Why did I just sit and listen, and get angry? Why didn’t I interject, cite references to journal articles about diet and weight; to the fact that, sadly, according to the literature, most fat teenagers grow into fat adults; that after dieting, according to some of the literature, most people put the weight they lost back on plus a bit extra each time?

Why didn’t I say that actually, my diet doesn’t contain processed foods, sugary drinks, trans fats, biscuits, pizzas and fries?

Why didn’t I say that if losing weight was so easy, I really would not be fat, I would be slim. And certain television personalities would not spend years in very public attempts to be and stay slim.

So how did I feel when I hobbled out of the surgery? I swore that I would never again look for empathy from my doctor. I reflected on the growing number of desperate fatties trying to manage their weight in an obesogenic environment and pondered on how sad and pathetic their doctors have made them feel.

Why didn’t I protest? I’ve been pondering that question myself. I can only think that I was simply rendered dumb by the implication that because I am overweight, my knowledge is therefore inadequate; my intelligence limited and my food choices unhealthy.

Don’t assume that the fat person in front of you eats rubbish food and relishes takeaways, chips and chocolate. Most fatties know more about diet that any thin person who’s never tried to diet. Why don’t we succeed? Why can’t we manage the weight loss and maintain a sensible weight? That’s a problem we’re all trying to resolve, trust me on that.

A person whose addiction is for one more serving of dinner, one more bite of dessert, cannot give up food for life. Eating is a social act, much like drinking alcohol. And through each painful period of dieting, denial becomes a permanent state of being. “I’m sorry, I can’t meet for dinner, I’m on a diet and one indulgent meal means no weight loss this week.”

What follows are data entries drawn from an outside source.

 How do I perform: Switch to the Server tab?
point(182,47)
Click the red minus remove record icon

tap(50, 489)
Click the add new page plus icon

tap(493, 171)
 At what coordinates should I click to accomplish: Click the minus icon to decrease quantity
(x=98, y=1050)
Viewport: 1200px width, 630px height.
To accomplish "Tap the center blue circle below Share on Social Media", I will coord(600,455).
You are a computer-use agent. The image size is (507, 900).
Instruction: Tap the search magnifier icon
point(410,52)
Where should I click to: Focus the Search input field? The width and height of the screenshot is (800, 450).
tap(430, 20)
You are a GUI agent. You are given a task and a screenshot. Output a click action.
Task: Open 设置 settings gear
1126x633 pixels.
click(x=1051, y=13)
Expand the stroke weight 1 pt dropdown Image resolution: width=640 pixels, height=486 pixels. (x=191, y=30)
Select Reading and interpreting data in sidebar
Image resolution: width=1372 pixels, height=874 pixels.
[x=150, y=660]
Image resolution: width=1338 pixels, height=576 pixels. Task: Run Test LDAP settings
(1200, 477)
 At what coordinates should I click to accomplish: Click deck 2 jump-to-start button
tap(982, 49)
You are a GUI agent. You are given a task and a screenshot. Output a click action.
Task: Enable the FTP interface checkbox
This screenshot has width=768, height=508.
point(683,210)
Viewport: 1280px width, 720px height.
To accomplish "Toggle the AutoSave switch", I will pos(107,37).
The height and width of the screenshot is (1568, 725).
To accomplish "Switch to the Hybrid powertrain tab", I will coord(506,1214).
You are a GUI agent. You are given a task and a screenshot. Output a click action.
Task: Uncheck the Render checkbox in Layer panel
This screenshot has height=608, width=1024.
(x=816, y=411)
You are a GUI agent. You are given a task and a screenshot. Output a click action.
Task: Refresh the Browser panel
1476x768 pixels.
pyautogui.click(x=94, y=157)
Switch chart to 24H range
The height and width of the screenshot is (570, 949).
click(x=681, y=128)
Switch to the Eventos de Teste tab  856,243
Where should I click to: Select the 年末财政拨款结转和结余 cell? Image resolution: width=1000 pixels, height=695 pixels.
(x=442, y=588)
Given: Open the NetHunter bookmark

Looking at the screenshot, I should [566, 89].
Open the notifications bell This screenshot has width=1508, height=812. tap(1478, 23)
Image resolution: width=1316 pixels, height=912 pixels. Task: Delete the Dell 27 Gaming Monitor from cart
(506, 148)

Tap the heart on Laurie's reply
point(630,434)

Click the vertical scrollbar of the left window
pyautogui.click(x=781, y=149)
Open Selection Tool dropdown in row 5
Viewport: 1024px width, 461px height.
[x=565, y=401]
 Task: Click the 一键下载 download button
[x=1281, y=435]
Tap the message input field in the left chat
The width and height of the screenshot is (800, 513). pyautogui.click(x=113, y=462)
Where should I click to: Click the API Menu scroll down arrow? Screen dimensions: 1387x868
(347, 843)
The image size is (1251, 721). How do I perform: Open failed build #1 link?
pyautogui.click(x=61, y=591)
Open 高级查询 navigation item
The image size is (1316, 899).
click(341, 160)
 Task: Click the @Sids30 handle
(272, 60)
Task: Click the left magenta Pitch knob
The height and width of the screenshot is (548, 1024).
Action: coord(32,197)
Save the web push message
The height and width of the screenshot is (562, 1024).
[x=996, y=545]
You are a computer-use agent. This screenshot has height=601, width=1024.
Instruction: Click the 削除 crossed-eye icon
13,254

My message to doctors? If you want to provide positive support to those patients who battle to maintain their weight, treat them with respect and know that many have detailed knowledge of food choices and diet plans. Don’t assume that they live on junk food and, unless you’re up to date with the healthy food guidelines, don’t preach.

The doctors’ practice I attend calls itself a community medical practice and it occupies a spacious airy building. Perhaps inviting community members to attend a weekly support group would open the food and diet conversation up to both the community and to the doctors within the practice. But most of all, it would teach you not to judge us.

By the way, the physio is wonderful. I should be able to restore my knee to usefulness in time and the strapping and sticky bandages have stopped the excruciating pain. And most importantly, I can walk around campus again.

* Penny Wilson is a PhD researcher at ANU and an educational consultant specialising in curriculum design and development.